The Department decided to close the loophole after the Revenue Commissioners received what one source described as an anonymous tip off that a firm of professional tax advisers were promoting schemes based around the loophole. The measure was announced by the Minister for Finance, Mr McCreevy on Budget Day but the Department has refused to release any documents relating to the changes under the freedom of Information Act.
Section 482 allows the owners of "significant buildings" to claim back expenditure on the repair, maintenance or restoration of an approved building or garden. In order to qualify the building has to be judged to be of intrinsic horticultural, scientific, historical, architectural or aesthetic interest by the Department of Arts, Heritage, Gaeltacht and the Islands.

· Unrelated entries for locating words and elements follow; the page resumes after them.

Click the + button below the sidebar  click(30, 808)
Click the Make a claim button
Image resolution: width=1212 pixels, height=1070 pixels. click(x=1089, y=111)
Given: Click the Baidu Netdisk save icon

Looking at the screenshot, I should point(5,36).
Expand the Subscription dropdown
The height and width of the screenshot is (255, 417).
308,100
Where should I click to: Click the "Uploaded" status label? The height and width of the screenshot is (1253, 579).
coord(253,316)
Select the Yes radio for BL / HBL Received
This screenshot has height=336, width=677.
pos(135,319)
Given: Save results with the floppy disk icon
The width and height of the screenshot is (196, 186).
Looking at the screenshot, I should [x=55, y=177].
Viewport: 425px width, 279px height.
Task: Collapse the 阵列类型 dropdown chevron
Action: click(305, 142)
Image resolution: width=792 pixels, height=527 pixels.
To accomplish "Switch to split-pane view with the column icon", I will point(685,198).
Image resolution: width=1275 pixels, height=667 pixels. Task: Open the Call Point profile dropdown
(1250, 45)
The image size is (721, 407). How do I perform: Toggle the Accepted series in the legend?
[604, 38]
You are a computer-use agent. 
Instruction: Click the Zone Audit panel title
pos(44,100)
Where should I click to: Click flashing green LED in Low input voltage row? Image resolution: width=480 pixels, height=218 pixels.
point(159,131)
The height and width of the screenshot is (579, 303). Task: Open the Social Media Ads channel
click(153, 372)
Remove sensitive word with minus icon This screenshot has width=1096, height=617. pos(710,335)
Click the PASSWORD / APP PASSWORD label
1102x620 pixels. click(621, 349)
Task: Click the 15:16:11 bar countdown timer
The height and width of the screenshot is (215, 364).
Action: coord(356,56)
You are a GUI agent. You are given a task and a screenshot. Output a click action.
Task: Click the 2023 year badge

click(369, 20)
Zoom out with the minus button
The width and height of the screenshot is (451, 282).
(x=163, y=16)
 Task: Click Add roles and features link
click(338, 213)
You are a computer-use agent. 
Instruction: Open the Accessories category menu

Once the property has been approved by the Department, the owners then have to apply to the Revenue Commissioners for further approval. The Revenue Commissioners have to satisfy themselves that the public is afforded "reasonable access" to the building or that it is used as a "tourist accommodation facility".
A list of the qualifying buildings and the times they are open to the public is published on the Revenue Commissioners internet site and also by Bord Fáilte.
The Government has put an annual limit of €31,750 (£25,005) on the amount of expenditure that "passive individual investors" in these properties can offset against their income tax. This brings the relief into line with the amount that investors can claim if they invest in non-heritage property.
The limit does not apply to owner-occupiers or companies that use heritage buildings as their premises. Department of Finance sources said it was not possible to establish how many investors had availed of the loophole or the amount of tax foregone by the State as a consequence. "We think it was only just beginning," said one official.
There are 113 significant buildings on the list currently published by the Revenue Commissioners. Most of them are large country properties, many of which are owned by well-known individuals.